Depuis cette journée de mercredi, ce ne sont plus les chutes qui marquent la course, mais les attaques, et sur des terrains qui a priori ne s’y prêtent pas. Jeudi, la plupart des battus de la veille ont attaqué sur une bosse plutôt facile, et repris 10 secondes au peloton. Vendredi, Vladimir Karpets a démontré que désormais, tout était possible, en récupérant 2’25 » par rapport à ses rivaux sur un tracé de plaine.
Cette étape aurait pu être calme…
Les craintes qu’ont suscité l’étape du Terminillo sont donc à présent évaporées. Dimanche dernier, pour la première arrivée en altitude depuis le départ d’Amsterdam, les favoris du Giro s’étaient regardés. Fatigués par leurs efforts de la veille, ils avaient patienté jusqu’à la deuxième moitié de l’ascension pour se mesurer, à l’initiative de Michele Scarponi, mais tous étaient rapidement rentrés dans le rang. Cela n’empêche qu’une sélection s’est opérée, mais ce n’était pas la journée des grandes manœuvres. Sera-ce le cas les jours à venir ? Sans doute. Alexandre Vinokourov compte près de 10 minutes de retard sur Richie Porte : si lui et tant d’autres ont voulu grignoter quelques secondes il y a deux jours, sur une étape de transition, il est difficile d’imaginer que l’attentisme sera le maître mot sur le Monte Grappa. Ce col redoutable sera le principal obstacle de la 14e étape, avec 19 kilomètres d’escalade à 8% de moyenne.

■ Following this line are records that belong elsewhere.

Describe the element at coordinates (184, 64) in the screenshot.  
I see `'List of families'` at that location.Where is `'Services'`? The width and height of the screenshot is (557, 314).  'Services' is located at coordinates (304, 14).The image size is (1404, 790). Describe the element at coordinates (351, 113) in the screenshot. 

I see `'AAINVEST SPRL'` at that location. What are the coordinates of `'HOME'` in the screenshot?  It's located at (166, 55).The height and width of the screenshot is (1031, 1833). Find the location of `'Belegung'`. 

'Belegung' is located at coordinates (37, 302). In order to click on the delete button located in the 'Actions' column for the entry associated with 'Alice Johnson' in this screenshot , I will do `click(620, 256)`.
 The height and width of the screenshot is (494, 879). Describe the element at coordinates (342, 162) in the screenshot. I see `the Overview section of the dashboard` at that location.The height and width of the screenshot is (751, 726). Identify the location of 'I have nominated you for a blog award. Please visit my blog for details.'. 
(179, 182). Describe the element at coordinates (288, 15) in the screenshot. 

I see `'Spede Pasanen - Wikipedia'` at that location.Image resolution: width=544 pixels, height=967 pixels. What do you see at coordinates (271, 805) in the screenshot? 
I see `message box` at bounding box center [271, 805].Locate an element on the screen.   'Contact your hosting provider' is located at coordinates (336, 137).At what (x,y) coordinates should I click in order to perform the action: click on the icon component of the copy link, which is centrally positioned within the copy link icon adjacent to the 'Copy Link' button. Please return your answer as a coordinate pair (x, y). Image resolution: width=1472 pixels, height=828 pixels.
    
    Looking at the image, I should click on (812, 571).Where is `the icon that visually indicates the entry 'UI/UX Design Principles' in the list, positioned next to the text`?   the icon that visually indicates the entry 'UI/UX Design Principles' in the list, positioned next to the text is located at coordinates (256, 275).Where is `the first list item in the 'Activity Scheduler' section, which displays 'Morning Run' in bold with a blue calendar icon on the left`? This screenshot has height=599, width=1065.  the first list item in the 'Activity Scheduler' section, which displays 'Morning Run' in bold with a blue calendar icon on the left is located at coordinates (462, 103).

A huit étapes de la fin de la course, il ne faudra pas penser que le retard pourra être remonté en un jour. L’attaque au quotidien, ce sera la meilleure façon de rectifier le tir, pour ceux qui étaient les favoris initiaux pour ramener le maillot rose à Vérone. Cette 14e étape aurait pu être calme, car étant disputée la veille de celle du Monte Zoncolan, une arrivée en altitude. Vu la configuration actuelle, elle devrait donner lieu à des offensives, et cela dès le pied du Grappa. La Liquigas semble la plus disposée à imprimer un tempo élevé sur les premières rampes, avec pour objectif d’éliminer le plus de coureurs possible autour d’Ivan Basso et Vincenzo Nibali. Il y a de fortes chances qu’Alexandre Vinokourov et Cadel Evans tiennent bon, et il ne serait pas étonnant que l’un ou l’autre accélère pour encore plus mettre en danger les éléments les plus fragiles.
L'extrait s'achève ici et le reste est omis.